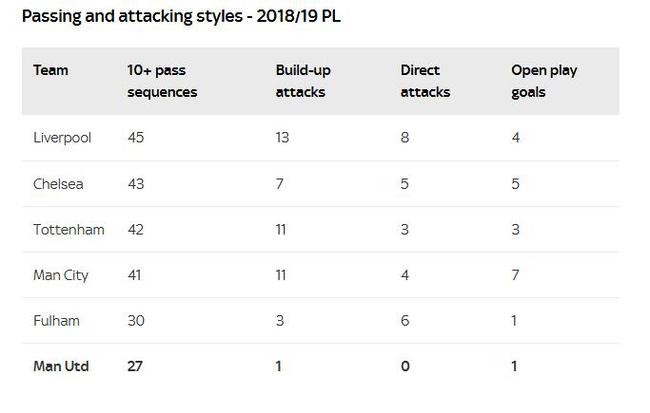Select the "Build-up attacks" column header
Screen dimensions: 650x413
pyautogui.click(x=301, y=81)
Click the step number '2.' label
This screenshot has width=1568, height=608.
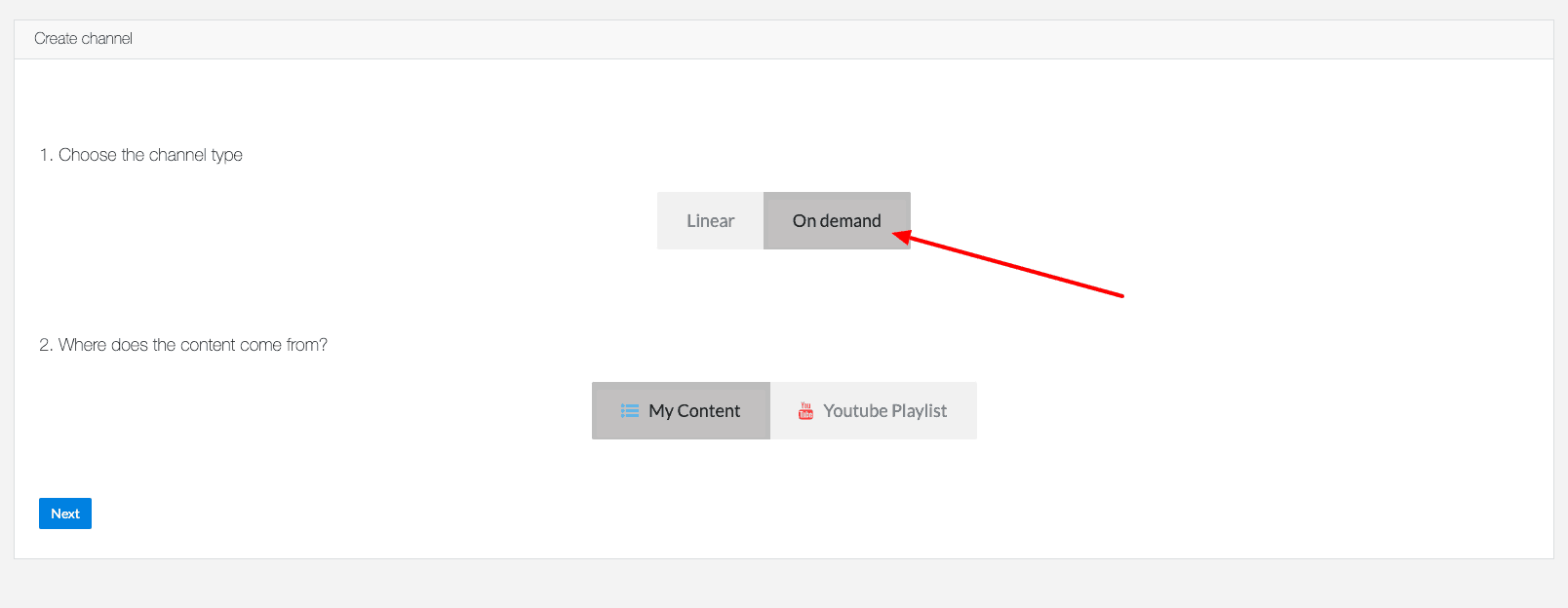46,345
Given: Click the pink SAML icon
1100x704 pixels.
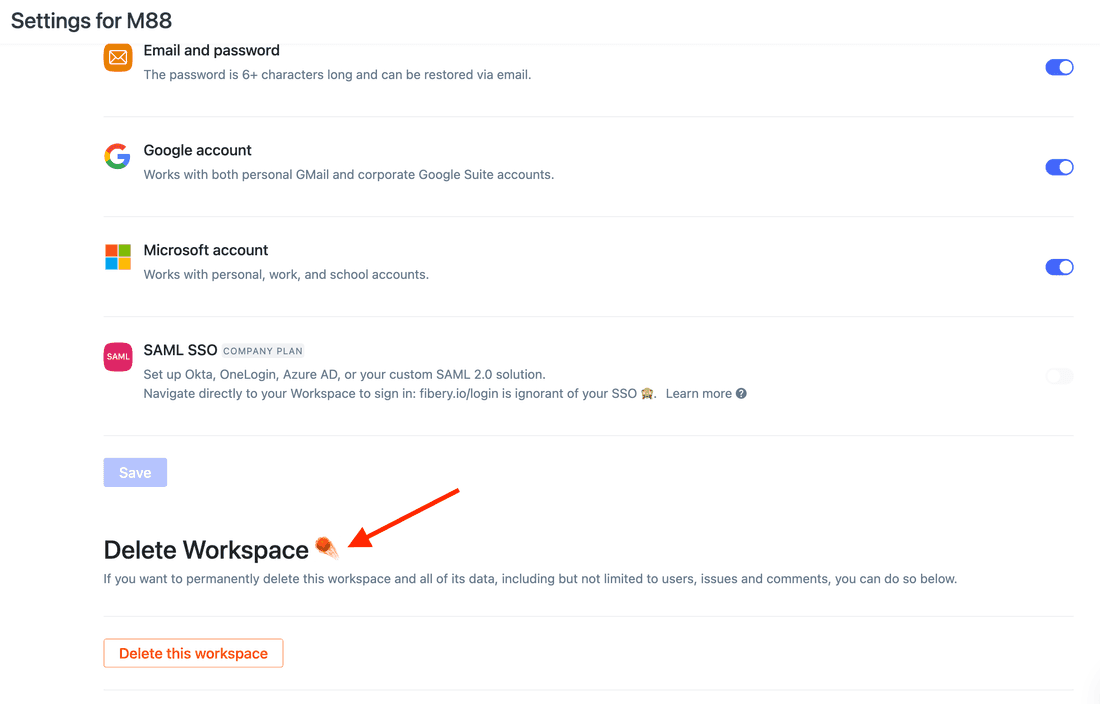Looking at the screenshot, I should tap(118, 357).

TASK DETAILS.
Omitting all pictures, restate word for word the lines from the one containing "This screenshot has width=1568, height=608." through the last line of the data.

RESULT FOR THIS TASK.
This screenshot has width=1568, height=608.
46,345
Given: Click the pink SAML icon
1100x704 pixels.
Looking at the screenshot, I should tap(118, 357).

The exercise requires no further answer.